───── Material to process ─────

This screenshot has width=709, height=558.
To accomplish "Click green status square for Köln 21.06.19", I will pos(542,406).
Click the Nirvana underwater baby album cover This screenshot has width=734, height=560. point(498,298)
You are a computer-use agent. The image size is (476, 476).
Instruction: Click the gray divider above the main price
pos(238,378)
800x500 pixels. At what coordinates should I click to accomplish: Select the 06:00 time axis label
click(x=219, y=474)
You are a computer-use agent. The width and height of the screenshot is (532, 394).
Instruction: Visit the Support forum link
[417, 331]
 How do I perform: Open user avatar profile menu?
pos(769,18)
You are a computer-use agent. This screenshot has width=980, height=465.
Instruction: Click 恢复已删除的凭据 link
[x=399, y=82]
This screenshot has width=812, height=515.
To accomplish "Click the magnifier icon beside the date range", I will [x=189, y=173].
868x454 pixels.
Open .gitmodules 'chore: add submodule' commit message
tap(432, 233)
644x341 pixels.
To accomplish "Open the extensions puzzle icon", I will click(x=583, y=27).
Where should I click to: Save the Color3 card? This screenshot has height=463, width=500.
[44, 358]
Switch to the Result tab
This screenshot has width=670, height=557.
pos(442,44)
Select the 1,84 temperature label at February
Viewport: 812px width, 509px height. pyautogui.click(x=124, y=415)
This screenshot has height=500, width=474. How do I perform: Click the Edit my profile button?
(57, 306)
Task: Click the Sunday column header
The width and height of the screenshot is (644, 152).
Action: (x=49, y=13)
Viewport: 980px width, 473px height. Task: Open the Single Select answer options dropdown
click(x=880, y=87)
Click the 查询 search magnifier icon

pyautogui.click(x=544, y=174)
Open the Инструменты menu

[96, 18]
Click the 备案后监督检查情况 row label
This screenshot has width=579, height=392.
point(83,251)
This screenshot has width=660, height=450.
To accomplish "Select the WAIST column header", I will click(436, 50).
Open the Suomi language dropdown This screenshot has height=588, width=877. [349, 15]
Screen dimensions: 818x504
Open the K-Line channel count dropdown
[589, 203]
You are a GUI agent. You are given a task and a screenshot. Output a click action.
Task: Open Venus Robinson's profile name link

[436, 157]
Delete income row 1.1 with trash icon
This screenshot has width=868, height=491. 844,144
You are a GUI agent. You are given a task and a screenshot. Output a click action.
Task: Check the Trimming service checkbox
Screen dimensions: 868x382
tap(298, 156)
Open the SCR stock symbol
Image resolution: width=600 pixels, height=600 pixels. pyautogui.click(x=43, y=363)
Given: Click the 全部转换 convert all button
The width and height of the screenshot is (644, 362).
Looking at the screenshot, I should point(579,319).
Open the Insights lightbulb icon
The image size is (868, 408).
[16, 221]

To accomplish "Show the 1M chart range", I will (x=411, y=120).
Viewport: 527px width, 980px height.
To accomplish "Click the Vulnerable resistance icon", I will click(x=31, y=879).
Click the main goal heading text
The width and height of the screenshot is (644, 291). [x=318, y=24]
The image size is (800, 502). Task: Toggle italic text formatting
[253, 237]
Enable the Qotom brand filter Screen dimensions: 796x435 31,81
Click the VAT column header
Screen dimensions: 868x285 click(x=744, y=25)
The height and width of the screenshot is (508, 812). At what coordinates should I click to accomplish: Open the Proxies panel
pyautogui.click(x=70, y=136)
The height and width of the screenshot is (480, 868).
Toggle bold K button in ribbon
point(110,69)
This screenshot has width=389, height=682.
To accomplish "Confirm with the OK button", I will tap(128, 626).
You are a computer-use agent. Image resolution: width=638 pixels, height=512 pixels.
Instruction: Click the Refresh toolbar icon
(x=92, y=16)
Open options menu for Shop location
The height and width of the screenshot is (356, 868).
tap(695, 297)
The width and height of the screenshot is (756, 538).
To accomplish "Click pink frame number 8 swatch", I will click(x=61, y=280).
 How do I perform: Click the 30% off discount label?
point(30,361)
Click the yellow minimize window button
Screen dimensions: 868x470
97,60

─────

▶ _What you will do_:
Among the lines above, some may hold the string "range". State how many, giving the number alone.

▶ _Your solution_:
2